不動産広告を見ていると、「建築面積」という言葉を目にすることでしょう。何となく意味は分かっていても、「延床面積」や「敷地面積」、「建坪」とはどう違うのか、説明できますか? 家を建てるに当たって、建築面積の意味を知っておくことは非常に重要です。ここで改めて、きちんと把握しておきましょう。

建築面積とは?バルコニーやカーポートは含まれる?

建築面積には、家のどの部分が含まれるのでしょうか。実は建築基準法で、建築面積の計算のしかたが規定されています。その内容をご紹介します。

建築面積とは、建物を真上から見た時の面積

建築面積とは、その名の通り建物が建っている面積のことをいいます。厳密に言うと、壁や柱の中心線で囲まれた部分の水平投影面積です。

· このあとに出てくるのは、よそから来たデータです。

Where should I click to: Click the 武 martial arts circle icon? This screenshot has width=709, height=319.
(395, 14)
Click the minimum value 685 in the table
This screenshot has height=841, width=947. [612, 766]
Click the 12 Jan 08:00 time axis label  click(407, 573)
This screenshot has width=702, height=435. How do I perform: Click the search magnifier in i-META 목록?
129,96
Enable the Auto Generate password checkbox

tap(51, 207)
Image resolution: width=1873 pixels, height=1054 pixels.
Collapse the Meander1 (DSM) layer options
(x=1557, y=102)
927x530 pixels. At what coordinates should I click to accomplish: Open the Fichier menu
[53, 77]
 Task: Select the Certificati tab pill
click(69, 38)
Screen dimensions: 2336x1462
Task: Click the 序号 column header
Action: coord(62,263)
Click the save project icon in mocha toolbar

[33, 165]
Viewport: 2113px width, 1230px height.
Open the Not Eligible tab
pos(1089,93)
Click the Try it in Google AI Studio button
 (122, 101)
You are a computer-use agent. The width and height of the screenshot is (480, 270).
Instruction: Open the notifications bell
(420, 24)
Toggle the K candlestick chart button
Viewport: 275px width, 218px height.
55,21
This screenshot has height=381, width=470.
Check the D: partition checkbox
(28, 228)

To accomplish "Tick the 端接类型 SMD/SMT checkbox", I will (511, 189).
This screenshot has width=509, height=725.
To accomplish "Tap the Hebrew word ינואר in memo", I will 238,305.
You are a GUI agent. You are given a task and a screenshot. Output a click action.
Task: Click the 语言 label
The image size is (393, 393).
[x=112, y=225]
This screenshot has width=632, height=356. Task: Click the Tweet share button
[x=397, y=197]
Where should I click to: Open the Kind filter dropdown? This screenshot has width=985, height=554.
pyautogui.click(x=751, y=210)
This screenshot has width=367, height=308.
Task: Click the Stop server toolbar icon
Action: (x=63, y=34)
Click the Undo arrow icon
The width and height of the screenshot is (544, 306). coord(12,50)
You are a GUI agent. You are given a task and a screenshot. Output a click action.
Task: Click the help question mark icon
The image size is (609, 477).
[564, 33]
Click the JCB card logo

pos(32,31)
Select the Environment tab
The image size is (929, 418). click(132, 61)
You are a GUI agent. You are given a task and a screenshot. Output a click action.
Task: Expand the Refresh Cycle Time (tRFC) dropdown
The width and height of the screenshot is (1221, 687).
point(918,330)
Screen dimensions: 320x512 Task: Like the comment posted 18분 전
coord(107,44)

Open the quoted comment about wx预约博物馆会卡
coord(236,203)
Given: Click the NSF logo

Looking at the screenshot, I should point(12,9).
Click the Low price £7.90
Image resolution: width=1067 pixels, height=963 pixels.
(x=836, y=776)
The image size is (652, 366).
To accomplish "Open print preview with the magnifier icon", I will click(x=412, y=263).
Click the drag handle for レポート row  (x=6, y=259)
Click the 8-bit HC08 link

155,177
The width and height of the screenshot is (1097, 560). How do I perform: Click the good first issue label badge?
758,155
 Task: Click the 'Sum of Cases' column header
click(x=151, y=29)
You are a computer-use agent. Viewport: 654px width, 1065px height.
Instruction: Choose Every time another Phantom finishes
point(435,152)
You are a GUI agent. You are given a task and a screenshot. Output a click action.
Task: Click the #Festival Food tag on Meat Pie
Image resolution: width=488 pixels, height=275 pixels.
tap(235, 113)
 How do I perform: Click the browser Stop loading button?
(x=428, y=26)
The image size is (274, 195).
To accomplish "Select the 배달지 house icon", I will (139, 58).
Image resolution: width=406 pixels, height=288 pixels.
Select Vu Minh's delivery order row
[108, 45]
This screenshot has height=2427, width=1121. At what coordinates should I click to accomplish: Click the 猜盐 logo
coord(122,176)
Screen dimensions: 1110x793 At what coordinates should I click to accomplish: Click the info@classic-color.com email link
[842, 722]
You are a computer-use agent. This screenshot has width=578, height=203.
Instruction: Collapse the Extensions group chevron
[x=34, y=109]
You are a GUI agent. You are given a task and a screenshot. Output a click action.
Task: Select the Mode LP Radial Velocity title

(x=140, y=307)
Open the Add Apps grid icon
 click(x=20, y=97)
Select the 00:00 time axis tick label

水平投影面積とは、太陽が建物の真上に来た時に、建物の下にできる影の面積のこと。つまり、建物を真上から見た面積が、水平投影面積です。

2階建ての住宅の場合、その多くは1階のほうが2階よりも広くなっているので、1階の面積がそのまま建築面積となります。1階にカーポートなどがあって、2階の面積のほうが1階より広い場合は、2階の面積が建築面積となります。

建築面積を「建坪」ということもありますが、実は建坪は、建築基準法に定められた用語ではありません。建築面積と違って、どの範囲を指すのか厳密に決まっているわけではないので、建坪という言葉を使う際には注意が必要です。

建築面積に含まれない部分

建築面積とは、壁や柱で囲まれた部分を指します。では、屋根のひさしやバルコニーといった、家から飛び出している部分は、建築面積に含まれるのでしょうか。

基本的には、屋根のひさしやバルコニーは建築面積に含まれないと考えていいでしょう。しかし、家の壁面から1メートル以上突き出ているひさしやバルコニーの場合、突き出した先端から1メートルの部分を除いた面積が、建築面積に含まれます。

バルコニーを支える柱がある場合は「壁や柱で囲まれた部分」という要件に当てはまるので、建築面積に含まれます。また、バルコニーの両サイドに壁がある場合は、壁に囲まれた内側の部分が建築面積に含まれます。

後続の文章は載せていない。